> _WHAT TO WORK ON_
All records below are to be repeated precisely, with nothing added.

> _RECORDED DATA_
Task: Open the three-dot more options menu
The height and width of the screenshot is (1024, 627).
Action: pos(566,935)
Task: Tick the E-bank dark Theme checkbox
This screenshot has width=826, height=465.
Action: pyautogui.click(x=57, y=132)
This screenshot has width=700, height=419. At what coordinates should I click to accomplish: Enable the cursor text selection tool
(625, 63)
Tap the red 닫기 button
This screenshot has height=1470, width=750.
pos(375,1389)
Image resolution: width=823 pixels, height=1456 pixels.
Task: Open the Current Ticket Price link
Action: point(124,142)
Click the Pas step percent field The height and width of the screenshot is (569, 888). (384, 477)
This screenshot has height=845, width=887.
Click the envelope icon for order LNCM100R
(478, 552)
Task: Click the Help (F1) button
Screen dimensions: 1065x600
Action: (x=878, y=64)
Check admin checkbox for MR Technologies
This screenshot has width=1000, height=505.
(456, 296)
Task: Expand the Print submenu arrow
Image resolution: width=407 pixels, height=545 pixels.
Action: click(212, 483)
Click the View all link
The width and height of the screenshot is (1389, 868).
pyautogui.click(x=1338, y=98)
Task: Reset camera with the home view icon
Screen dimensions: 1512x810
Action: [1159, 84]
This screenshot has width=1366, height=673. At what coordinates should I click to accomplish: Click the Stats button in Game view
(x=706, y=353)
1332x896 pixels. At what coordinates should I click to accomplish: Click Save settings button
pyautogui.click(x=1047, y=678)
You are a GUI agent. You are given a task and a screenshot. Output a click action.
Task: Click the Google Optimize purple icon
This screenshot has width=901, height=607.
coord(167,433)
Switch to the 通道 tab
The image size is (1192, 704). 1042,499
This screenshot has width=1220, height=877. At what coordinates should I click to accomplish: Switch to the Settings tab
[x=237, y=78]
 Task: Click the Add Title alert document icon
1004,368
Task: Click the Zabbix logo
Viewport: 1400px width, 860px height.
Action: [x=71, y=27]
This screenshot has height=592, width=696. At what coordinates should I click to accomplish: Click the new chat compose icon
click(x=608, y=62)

> _RESPONSE TO THE EXERCISE_
Task: Open the three-dot more options menu
The height and width of the screenshot is (1024, 627).
Action: pos(566,935)
Task: Tick the E-bank dark Theme checkbox
This screenshot has width=826, height=465.
Action: pyautogui.click(x=57, y=132)
This screenshot has width=700, height=419. At what coordinates should I click to accomplish: Enable the cursor text selection tool
(625, 63)
Tap the red 닫기 button
This screenshot has height=1470, width=750.
pos(375,1389)
Image resolution: width=823 pixels, height=1456 pixels.
Task: Open the Current Ticket Price link
Action: point(124,142)
Click the Pas step percent field The height and width of the screenshot is (569, 888). (384, 477)
This screenshot has height=845, width=887.
Click the envelope icon for order LNCM100R
(478, 552)
Task: Click the Help (F1) button
Screen dimensions: 1065x600
Action: (x=878, y=64)
Check admin checkbox for MR Technologies
This screenshot has width=1000, height=505.
(456, 296)
Task: Expand the Print submenu arrow
Image resolution: width=407 pixels, height=545 pixels.
Action: click(212, 483)
Click the View all link
The width and height of the screenshot is (1389, 868).
pyautogui.click(x=1338, y=98)
Task: Reset camera with the home view icon
Screen dimensions: 1512x810
Action: [1159, 84]
This screenshot has width=1366, height=673. At what coordinates should I click to accomplish: Click the Stats button in Game view
(x=706, y=353)
1332x896 pixels. At what coordinates should I click to accomplish: Click Save settings button
pyautogui.click(x=1047, y=678)
You are a GUI agent. You are given a task and a screenshot. Output a click action.
Task: Click the Google Optimize purple icon
This screenshot has width=901, height=607.
coord(167,433)
Switch to the 通道 tab
The image size is (1192, 704). 1042,499
This screenshot has width=1220, height=877. At what coordinates should I click to accomplish: Switch to the Settings tab
[x=237, y=78]
 Task: Click the Add Title alert document icon
1004,368
Task: Click the Zabbix logo
Viewport: 1400px width, 860px height.
Action: [x=71, y=27]
This screenshot has height=592, width=696. At what coordinates should I click to accomplish: Click the new chat compose icon
click(x=608, y=62)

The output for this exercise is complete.